* Document extract:

━━━

Picking up the phone and calling Hugh Bowman's manager is one of the highlights of Wade Mathie's career.
The part-time trainer, who has a small team of horses near Moruya on the NSW south coast, said the thought of booking Bowman to ride his best horse Tipta Tantivy was enough to get him excited.
"He's such a champion jockey. It's just a huge buzz even talking about it let alone booking him," Mathie said.
Tipta Tantivy is set to be Mathie's first city runner in the Highway Handicap at Randwick on Saturday.
Mathie has spent the past 10 years working with horses professionally, breaking them in for locals including the late Group One-winning trainer Bede Murray.
After getting his training licence, Mathie said he tinkered around with a few of his own horses while also helping others out with "problem horses" without much luck.
Now he gets his chance to train a city winner thanks to brothers Pat and Peter Quilty who bred Tipta Tantivy and race her with Mathie.

━━━

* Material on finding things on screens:
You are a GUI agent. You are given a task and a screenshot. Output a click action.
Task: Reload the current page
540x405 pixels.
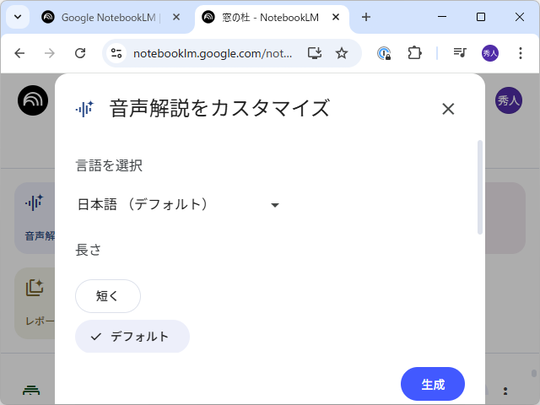[80, 53]
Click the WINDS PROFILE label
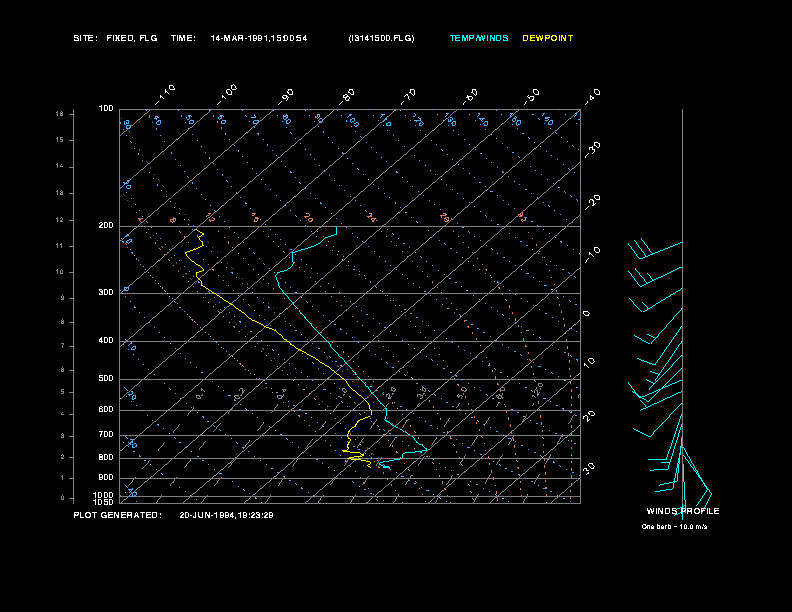This screenshot has height=612, width=792. pyautogui.click(x=682, y=511)
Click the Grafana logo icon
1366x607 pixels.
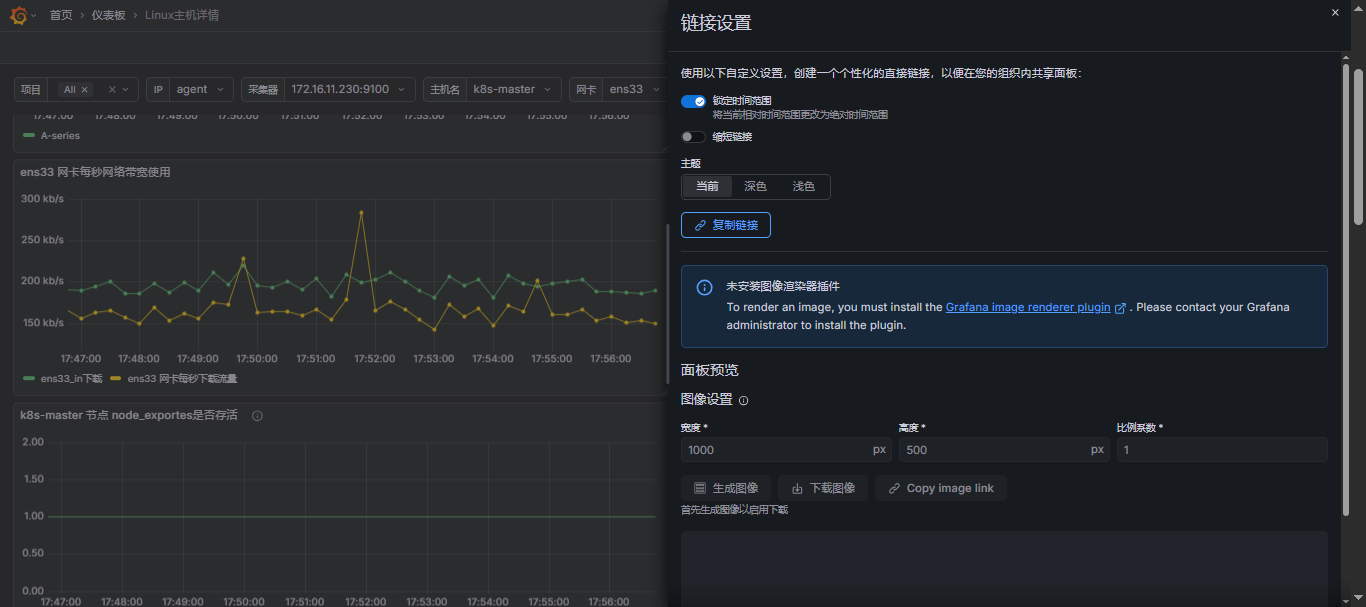click(18, 15)
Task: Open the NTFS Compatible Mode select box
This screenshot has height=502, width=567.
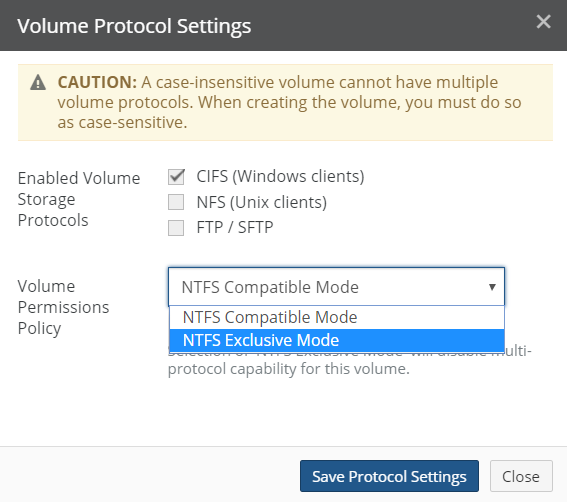Action: 336,287
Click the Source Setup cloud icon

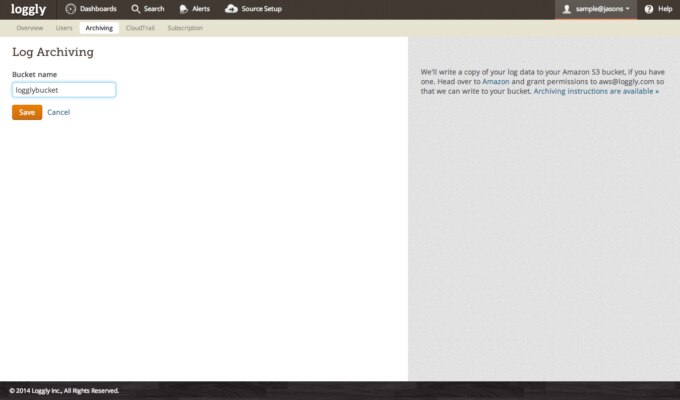[x=232, y=9]
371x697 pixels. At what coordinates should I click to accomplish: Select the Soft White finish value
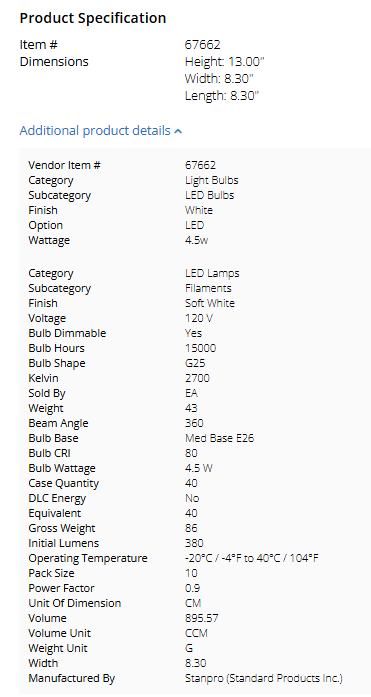[210, 304]
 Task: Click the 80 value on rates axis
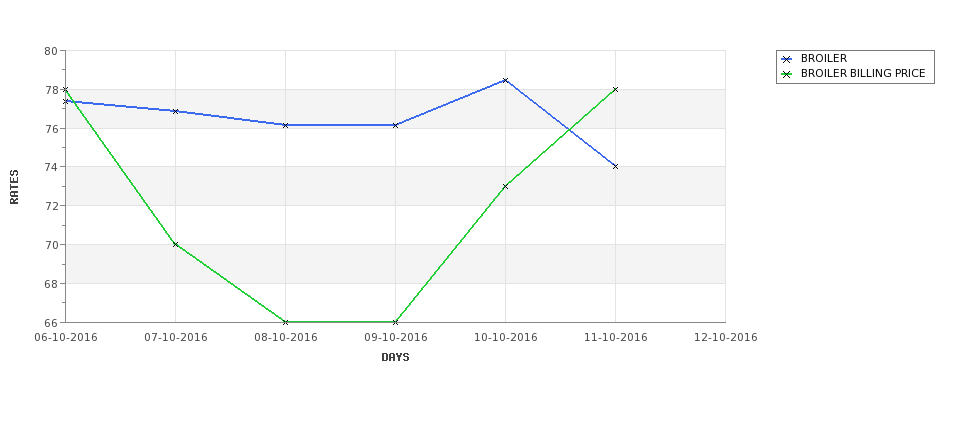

━━━

* Written task: List every person named in the racing story above the material.

* Exercise answer: Hugh Bowman, Wade Mathie, Bede Murray, Pat Quilty, Peter Quilty